As he continued to report on Andrew’s impact, Norcross heard the stories of people who focused on his voice and relied on his advice during the hurricane.
“[One family’s] safe place was the bathroom, but the bathroom door was weak and battered with the wind; they had three people holding it, trying to keep it from breaking in,” Norcross says. “Somebody else decided to go in the closet, and, when they moved their mattress, they could see the sky. Every story is a bit different, but the fear factor and the sense of ‘When is it going to end?’—everybody felt that.”
He also received hundreds of letters, poems and cassette tapes from people expressing their gratitude, which he donated recently to the HistoryMiami Museum. He became known as the man “who talked South Florida through” Andrew. While Norcross and the station won multiple awards for its coverage, he turned down the New York job and renewed his contract with WTVJ.

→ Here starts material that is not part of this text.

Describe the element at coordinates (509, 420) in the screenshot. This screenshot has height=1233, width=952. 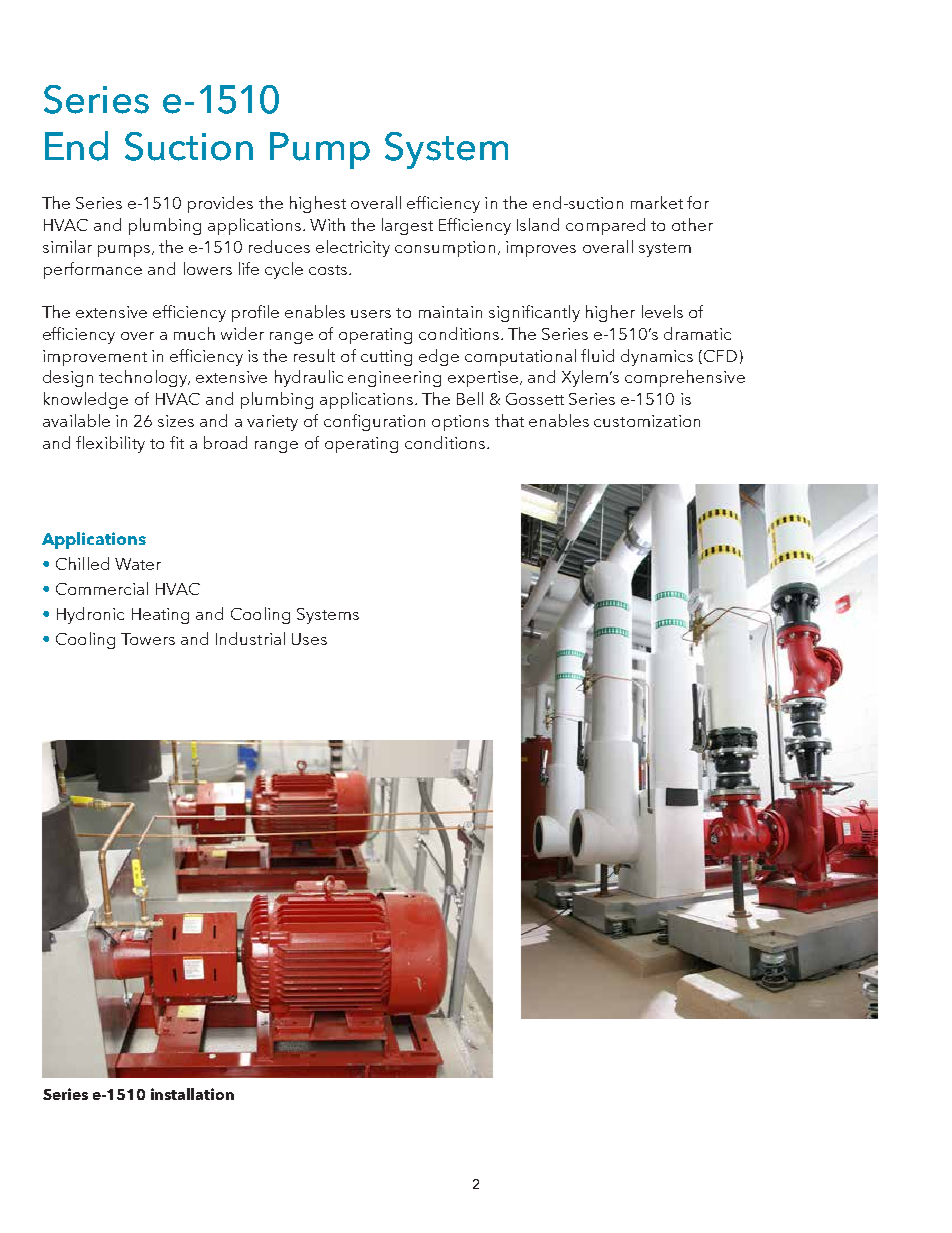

“I was looking forward to the New York job, and there were a lot of components to it that just seemed fun,” Norcross says. “But I quickly realized that if I left at that point for some bigger job, it would be exploitive. Everybody else was still here trying to recover—all these people in South Dade. People were still living in tents eight months later.”
LOOKING FOR ANSWERS
After the storm, he says, hurricanes “became my life.” Norcross became a “nonstop student” of building codes and procedures, a go-to expert on preparation, hurricane history and everything in between.
“That became a real responsibility—to be able to answer questions about hurricane protection and construction,” he says. “Back then, you had few people who could answer [those kinds of] questions.”
He eventually left WTVJ in 1996 and served as a hurricane analyst for WFOR and CBS in New York from 1996 to 2008. In the meantime, he wrote two hurricane almanacs. Since 2010, Norcross has been the senior hurricane specialist at The Weather Channel and the station’s senior executive director of weather content and presentation.
Though he says he’s in “quasi-retirement,” there’s more to teach about hurricanes. Today, everyone wants to know if or how climate change is affecting hurricanes.
“There were about three times as many Category 3 and above hurricanes in the first 60 years of the 20th century than in the last 50 years—more than 3-to-1 difference,” he says. “So the question is open: whether the warmer planet has affected hurricane tracks, or is it just a natural cycle that will go back to being the way it was.
“As the planet continues to warm and weather patterns change, will that change it back to where more hurricanes hit? We don’t know the answers to those questions.”
Norcross does know that the past informs the present, which is one of the reasons he wrote his book to coincide with the storm’s anniversary. With it, he’s continuing to inform the public on how to prepare for the next Andrew—just like he did 25 years ago.
“There’s nothing to say that this [month] there isn’t going to be another event just like [Andrew],” he says. “If we don’t remember what we did, what happened, what went well and what went badly, then that opportunity would be lost.”
Remembering Andrew
To commemorate Hurricane Andrew’s 25th anniversary, Norcross guest-curated an exhibit at HistoryMiami Museum, documenting the storm’s formation and aftermath. The 5,000-square-foot exhibit includes video footage, photography, artifacts and more—some of it from Norcross’ personal collection of Andrew memorabilia, including cassettes from people who wrote songs about the storm.
“While we pay attention to the threat from sea-level rise and climate change in general,” he says, “we cannot take our eye off the ball of the yearly hurricane threat that has the potential of altering the way we live.”
The exhibit runs through Jan. 14. Visit historymiami.org.